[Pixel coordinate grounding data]

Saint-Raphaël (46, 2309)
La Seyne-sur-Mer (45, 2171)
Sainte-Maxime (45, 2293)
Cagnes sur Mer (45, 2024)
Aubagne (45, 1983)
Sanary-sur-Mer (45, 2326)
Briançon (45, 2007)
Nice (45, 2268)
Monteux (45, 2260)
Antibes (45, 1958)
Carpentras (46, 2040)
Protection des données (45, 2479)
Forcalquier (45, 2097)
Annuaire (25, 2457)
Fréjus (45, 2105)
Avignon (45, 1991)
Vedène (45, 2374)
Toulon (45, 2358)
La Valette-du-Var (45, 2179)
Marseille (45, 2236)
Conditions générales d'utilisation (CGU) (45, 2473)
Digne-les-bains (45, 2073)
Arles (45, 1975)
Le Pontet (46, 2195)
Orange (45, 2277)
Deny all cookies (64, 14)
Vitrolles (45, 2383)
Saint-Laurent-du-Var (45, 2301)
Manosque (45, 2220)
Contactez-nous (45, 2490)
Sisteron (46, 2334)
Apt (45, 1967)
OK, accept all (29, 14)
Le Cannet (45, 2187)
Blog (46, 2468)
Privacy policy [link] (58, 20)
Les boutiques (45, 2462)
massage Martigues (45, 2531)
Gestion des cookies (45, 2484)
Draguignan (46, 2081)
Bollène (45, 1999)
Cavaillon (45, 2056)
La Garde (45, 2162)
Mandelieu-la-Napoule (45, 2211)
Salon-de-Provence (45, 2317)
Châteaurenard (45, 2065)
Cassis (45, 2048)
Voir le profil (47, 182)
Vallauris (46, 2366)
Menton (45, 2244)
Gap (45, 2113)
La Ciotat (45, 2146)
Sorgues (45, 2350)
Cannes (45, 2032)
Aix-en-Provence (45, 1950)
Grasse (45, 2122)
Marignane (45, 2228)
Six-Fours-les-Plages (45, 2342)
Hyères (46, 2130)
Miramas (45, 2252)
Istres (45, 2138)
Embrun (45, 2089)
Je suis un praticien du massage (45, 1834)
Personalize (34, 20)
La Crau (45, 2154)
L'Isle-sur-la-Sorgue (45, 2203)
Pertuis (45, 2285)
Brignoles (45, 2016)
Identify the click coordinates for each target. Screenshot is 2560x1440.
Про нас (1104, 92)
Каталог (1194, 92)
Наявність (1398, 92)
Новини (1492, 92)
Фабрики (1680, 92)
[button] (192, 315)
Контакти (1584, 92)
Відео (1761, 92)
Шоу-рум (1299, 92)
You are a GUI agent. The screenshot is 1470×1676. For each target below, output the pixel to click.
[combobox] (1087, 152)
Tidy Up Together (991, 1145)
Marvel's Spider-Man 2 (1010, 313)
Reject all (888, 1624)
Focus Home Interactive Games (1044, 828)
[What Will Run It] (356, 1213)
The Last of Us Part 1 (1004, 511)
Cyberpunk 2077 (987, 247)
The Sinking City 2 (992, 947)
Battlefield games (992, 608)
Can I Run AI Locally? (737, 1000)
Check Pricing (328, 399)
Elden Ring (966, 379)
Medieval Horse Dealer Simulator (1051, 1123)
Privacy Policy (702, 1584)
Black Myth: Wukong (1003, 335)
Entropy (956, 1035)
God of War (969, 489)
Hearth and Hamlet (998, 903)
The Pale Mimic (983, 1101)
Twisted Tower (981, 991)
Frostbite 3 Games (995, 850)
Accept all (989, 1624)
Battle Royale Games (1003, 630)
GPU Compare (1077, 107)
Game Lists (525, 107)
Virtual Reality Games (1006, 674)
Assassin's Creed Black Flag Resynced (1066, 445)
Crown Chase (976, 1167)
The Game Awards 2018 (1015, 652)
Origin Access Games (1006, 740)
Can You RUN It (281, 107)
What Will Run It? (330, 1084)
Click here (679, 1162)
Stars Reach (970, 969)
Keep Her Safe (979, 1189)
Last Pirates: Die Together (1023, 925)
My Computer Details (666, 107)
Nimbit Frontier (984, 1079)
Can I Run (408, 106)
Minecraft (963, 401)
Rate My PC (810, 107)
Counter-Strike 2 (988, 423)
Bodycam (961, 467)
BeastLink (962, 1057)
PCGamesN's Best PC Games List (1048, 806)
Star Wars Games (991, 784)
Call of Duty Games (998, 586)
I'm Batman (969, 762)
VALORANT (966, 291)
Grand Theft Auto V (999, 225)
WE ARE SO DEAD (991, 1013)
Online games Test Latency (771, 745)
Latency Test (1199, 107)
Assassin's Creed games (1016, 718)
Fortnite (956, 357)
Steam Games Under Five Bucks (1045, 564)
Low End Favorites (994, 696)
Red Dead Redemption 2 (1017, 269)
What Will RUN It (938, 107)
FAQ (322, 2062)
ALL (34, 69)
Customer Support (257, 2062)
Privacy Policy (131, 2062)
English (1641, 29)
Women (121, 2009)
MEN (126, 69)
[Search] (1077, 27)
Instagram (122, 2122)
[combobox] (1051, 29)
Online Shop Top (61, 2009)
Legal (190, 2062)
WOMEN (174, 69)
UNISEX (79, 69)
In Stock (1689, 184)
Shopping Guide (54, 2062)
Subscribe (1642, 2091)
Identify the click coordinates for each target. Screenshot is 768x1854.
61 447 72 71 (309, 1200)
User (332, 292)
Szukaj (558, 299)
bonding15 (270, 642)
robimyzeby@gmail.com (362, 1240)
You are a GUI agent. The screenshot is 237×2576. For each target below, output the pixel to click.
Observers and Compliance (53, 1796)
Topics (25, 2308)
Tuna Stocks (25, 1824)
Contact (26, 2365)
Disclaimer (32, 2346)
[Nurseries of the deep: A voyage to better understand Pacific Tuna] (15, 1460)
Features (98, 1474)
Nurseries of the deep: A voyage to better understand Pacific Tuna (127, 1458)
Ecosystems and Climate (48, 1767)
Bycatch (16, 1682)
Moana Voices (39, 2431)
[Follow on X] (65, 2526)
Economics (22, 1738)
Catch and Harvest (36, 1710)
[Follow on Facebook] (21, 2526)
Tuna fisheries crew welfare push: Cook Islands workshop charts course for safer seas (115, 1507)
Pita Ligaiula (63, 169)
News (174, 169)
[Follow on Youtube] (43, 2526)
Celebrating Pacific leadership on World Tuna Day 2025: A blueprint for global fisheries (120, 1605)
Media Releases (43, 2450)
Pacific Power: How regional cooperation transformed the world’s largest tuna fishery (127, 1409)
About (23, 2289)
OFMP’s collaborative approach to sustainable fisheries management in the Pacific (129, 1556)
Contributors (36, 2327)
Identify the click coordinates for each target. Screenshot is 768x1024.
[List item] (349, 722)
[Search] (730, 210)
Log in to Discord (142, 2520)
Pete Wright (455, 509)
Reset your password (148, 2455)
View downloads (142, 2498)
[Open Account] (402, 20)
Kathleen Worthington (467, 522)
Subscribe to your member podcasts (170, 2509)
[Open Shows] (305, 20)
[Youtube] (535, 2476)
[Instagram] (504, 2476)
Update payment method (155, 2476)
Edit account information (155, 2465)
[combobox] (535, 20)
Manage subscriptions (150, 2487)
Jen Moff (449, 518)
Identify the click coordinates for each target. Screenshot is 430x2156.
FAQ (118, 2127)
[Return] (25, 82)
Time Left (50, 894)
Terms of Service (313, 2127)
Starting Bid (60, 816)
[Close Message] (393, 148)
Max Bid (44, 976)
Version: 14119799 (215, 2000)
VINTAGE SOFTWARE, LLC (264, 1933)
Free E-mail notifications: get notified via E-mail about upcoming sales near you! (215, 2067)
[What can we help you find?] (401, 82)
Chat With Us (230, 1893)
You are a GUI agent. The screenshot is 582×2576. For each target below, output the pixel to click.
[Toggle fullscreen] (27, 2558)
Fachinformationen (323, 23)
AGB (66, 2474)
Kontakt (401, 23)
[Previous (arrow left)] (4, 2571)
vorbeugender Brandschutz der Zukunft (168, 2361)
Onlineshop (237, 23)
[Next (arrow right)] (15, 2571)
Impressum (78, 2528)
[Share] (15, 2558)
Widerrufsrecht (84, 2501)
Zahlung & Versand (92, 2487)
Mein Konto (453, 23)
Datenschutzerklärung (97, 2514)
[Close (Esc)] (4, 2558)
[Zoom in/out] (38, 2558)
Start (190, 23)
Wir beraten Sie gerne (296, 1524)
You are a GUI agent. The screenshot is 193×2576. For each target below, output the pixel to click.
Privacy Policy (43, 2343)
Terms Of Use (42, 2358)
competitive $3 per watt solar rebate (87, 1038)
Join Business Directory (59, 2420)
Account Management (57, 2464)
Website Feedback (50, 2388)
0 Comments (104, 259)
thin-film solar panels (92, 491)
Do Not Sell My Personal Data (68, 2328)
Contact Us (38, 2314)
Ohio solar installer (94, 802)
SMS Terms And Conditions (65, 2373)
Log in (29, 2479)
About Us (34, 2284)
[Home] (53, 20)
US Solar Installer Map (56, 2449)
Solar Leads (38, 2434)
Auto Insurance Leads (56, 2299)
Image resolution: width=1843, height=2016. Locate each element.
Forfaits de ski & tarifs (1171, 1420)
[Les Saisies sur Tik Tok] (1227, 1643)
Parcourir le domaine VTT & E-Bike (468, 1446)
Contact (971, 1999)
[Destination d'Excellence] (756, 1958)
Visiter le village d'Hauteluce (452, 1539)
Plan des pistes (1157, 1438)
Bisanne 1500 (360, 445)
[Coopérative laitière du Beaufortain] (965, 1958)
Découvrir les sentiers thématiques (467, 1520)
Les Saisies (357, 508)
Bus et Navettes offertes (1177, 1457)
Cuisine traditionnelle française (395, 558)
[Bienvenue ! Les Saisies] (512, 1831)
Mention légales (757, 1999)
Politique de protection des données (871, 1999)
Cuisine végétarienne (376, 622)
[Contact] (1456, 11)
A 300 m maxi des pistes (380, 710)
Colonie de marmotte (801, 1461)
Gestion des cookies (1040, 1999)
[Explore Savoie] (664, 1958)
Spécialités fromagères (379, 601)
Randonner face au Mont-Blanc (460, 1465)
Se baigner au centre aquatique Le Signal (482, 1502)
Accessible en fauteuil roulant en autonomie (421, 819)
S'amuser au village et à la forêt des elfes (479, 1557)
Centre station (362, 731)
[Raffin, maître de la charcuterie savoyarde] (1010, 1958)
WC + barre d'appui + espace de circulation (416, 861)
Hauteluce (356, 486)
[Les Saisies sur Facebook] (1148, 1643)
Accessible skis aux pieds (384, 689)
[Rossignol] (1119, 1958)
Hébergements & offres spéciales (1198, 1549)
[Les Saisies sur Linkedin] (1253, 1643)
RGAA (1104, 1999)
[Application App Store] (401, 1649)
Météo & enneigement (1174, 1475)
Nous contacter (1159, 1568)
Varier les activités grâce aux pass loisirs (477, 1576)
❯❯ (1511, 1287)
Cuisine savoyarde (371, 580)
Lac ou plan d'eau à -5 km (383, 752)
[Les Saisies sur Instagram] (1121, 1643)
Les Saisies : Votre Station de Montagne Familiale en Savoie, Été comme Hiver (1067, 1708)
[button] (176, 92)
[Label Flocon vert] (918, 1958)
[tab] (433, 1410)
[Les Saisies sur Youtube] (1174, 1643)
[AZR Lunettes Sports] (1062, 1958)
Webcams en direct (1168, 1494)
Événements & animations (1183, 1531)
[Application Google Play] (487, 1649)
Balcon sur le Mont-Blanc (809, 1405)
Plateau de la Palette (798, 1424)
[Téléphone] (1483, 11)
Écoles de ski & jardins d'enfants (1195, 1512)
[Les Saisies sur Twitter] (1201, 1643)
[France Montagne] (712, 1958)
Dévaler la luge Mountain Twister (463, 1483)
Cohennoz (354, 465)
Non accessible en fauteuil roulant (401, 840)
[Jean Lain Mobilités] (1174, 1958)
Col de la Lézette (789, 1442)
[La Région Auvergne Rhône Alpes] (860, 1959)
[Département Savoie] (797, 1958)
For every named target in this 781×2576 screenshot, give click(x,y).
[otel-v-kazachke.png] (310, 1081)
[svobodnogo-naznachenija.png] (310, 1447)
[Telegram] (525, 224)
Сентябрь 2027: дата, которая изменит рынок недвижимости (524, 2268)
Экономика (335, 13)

Task goal: Word for word, restate the lines of the data above that fall between the line holding "Le Pontet (46, 2195)" and the line holding "What Will Run It? (330, 1084)", inclusive, and no other lines.

Answer below:
Le Pontet (46, 2195)
Orange (45, 2277)
Deny all cookies (64, 14)
Vitrolles (45, 2383)
Saint-Laurent-du-Var (45, 2301)
Manosque (45, 2220)
Contactez-nous (45, 2490)
Sisteron (46, 2334)
Apt (45, 1967)
OK, accept all (29, 14)
Le Cannet (45, 2187)
Blog (46, 2468)
Privacy policy [link] (58, 20)
Les boutiques (45, 2462)
massage Martigues (45, 2531)
Gestion des cookies (45, 2484)
Draguignan (46, 2081)
Bollène (45, 1999)
Cavaillon (45, 2056)
La Garde (45, 2162)
Mandelieu-la-Napoule (45, 2211)
Salon-de-Provence (45, 2317)
Châteaurenard (45, 2065)
Cassis (45, 2048)
Voir le profil (47, 182)
Vallauris (46, 2366)
Menton (45, 2244)
Gap (45, 2113)
La Ciotat (45, 2146)
Sorgues (45, 2350)
Cannes (45, 2032)
Aix-en-Provence (45, 1950)
Grasse (45, 2122)
Marignane (45, 2228)
Six-Fours-les-Plages (45, 2342)
Hyères (46, 2130)
Miramas (45, 2252)
Istres (45, 2138)
Embrun (45, 2089)
Je suis un praticien du massage (45, 1834)
Personalize (34, 20)
La Crau (45, 2154)
L'Isle-sur-la-Sorgue (45, 2203)
Pertuis (45, 2285)
Brignoles (45, 2016)
Identify the click coordinates for each target. Screenshot is 2560x1440.
Про нас (1104, 92)
Каталог (1194, 92)
Наявність (1398, 92)
Новини (1492, 92)
Фабрики (1680, 92)
[button] (192, 315)
Контакти (1584, 92)
Відео (1761, 92)
Шоу-рум (1299, 92)
You are a GUI agent. The screenshot is 1470×1676. For each target below, output the pixel to click.
[combobox] (1087, 152)
Tidy Up Together (991, 1145)
Marvel's Spider-Man 2 (1010, 313)
Reject all (888, 1624)
Focus Home Interactive Games (1044, 828)
[What Will Run It] (356, 1213)
The Last of Us Part 1 (1004, 511)
Cyberpunk 2077 (987, 247)
The Sinking City 2 (992, 947)
Battlefield games (992, 608)
Can I Run AI Locally? (737, 1000)
Check Pricing (328, 399)
Elden Ring (966, 379)
Medieval Horse Dealer Simulator (1051, 1123)
Privacy Policy (702, 1584)
Black Myth: Wukong (1003, 335)
Entropy (956, 1035)
God of War (969, 489)
Hearth and Hamlet (998, 903)
The Pale Mimic (983, 1101)
Twisted Tower (981, 991)
Frostbite 3 Games (995, 850)
Accept all (989, 1624)
Battle Royale Games (1003, 630)
GPU Compare (1077, 107)
Game Lists (525, 107)
Virtual Reality Games (1006, 674)
Assassin's Creed Black Flag Resynced (1066, 445)
Crown Chase (976, 1167)
The Game Awards 2018 (1015, 652)
Origin Access Games (1006, 740)
Can You RUN It (281, 107)
What Will Run It? (330, 1084)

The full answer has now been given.